Scorpius is up in the south-southeast before the first light of dawn. You can't miss brilliant Jupiter shining near it, as shown here. The nova (also named V1280 Scorpii) is 9° southeast of Antares and a couple degrees northeast of Epsilon Scorpii; at declination –32° 21', right ascension 16h 57.7m.
Be out and looking just as morning twilight begins at your site. To find when this occurs, make sure you've entered your location and correct time zone into our online almanac. Bundle up, and make it an early-morning adventure!
Here are the most recent observations submitted to the American Association of Variable Star Observers (AAVSO), which has also put up a comparison-star chart
And a second nova right nearby!
On February 21st came surprise news: another nova had gone off in Scorpius, a mere 3° south of the first!

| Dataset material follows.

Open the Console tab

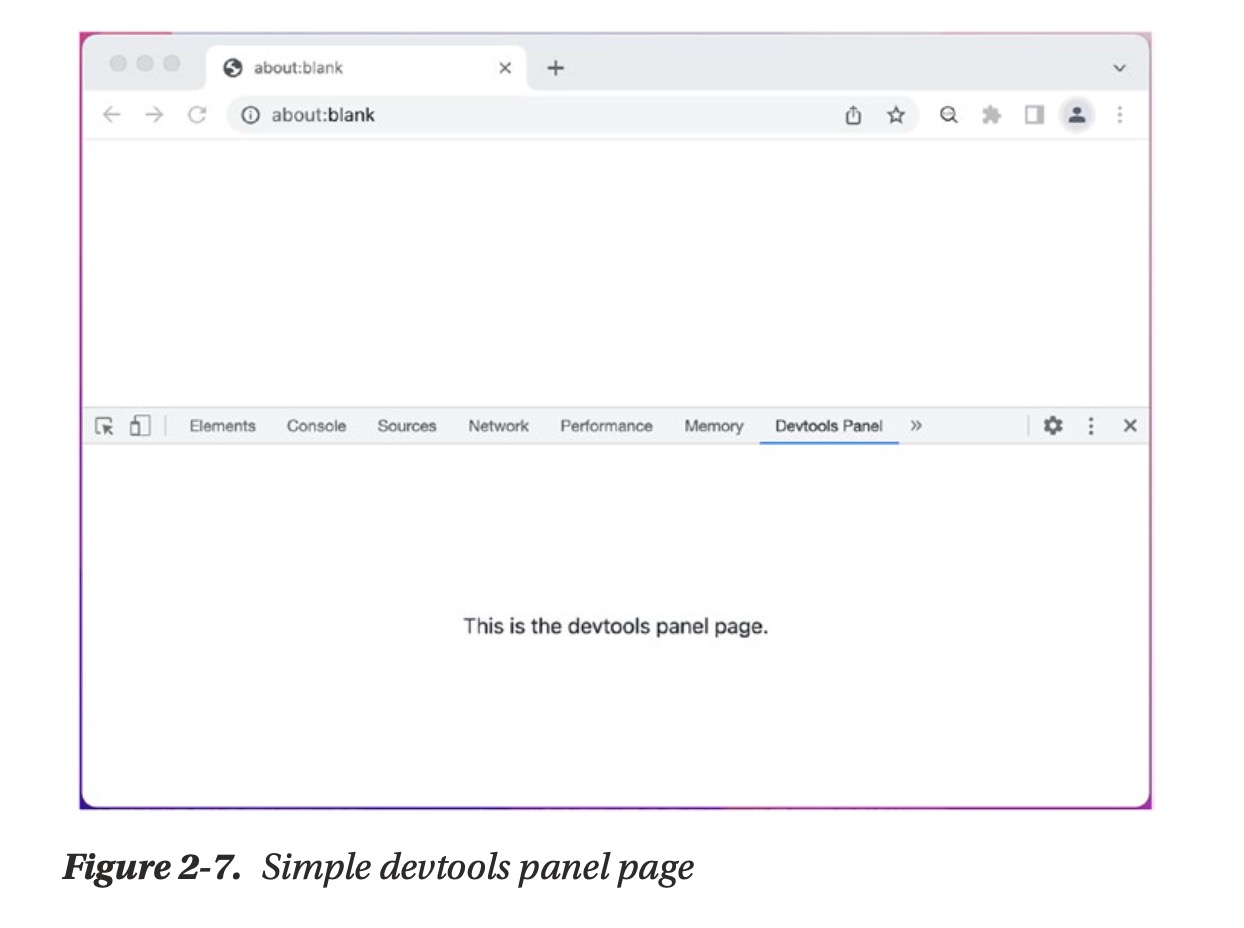316,426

Yuji Nakamura, codiscoverer of the first one, found the new object at magnitude 9.3 on two CCD images taken at February 19.86 Universal Time. A day later, at February 20.85 UT, K. Itagaki confirmed the new star; it's at right ascension 16h 56m 59s, declination –35° 21.8' (2000.0 coordinates). He judged it to be magnitude 8.8. Nova Scorpii 2007 #2 (also named V1281 Sco) was also independently discovered by Hideo Nishimura on the morning of the 20th Japanese time; he called it magnitude 9.2. See the AAVSO Alert Notice.
No brightening was in store for this one, however. As of March 7th it was down to magnitude 11. It is probably much farther away than the first nova; its spectrum shows sharp absorption lines due to interstellar gas, a sign that its light is probably dimmed a great deal by intervening interstellar gas and dust.
So, what is a nova?
A classical nova occurs when fresh hydrogen from a donor star builds up on the surface of a hot white dwarf. Eventually the bottom of the hydrogen layer becomes hot and dense enough to ignite the hydrogen-fusion reaction, and the entire layer enshrouding the white dwarf suddenly explodes as a hydrogen bomb.

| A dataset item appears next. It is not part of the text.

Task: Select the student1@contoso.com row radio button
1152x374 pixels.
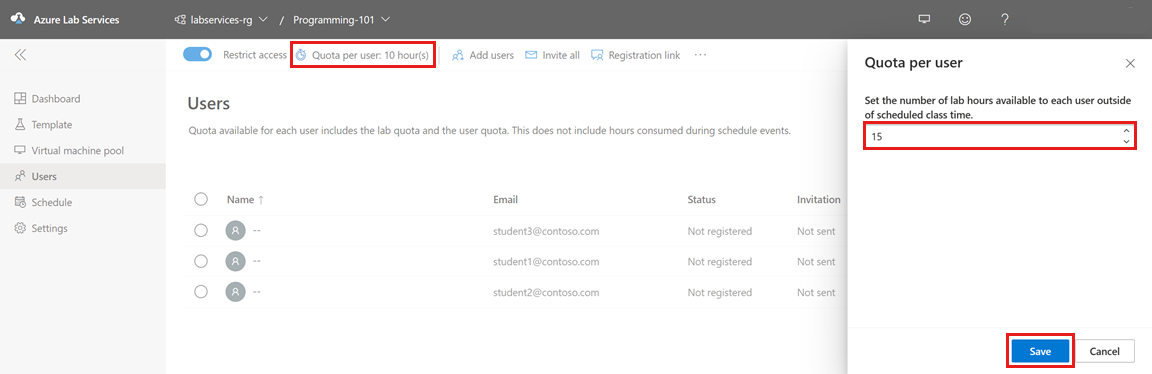Action: coord(201,261)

In its first days a nova is essentially an expanding, opaque photosphere, like the surface of a hot star growing larger. Eventually the outward-flying layer thins, cools, reddens, and becomes transparent.

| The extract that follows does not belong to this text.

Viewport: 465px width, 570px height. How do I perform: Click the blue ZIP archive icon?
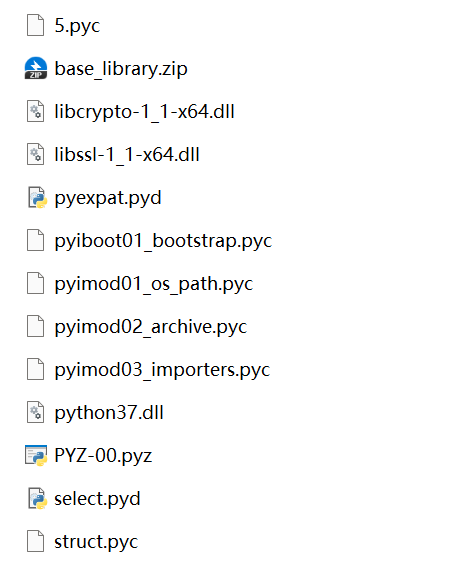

The change was evident in the nova's evolving spectrum. On February 20th, Italian astronomers at the Padova Astronomical Observatory reported (in IAU Electronic Telegram No. 852) that "the nova has concluded the pre-maximum phase, characterized by a pure-absorption spectrum. . . . The spectrum is now completely dominated by a rich forest of strong permitted emission lines that display deep P-Cyg profiles," a shape indicating that the light was coming from an expanding shell of gas that was at least semitransparent. Measurement of the spectral lines' profile showed that the shell was expanding at a speed of about 600 kilometers per second.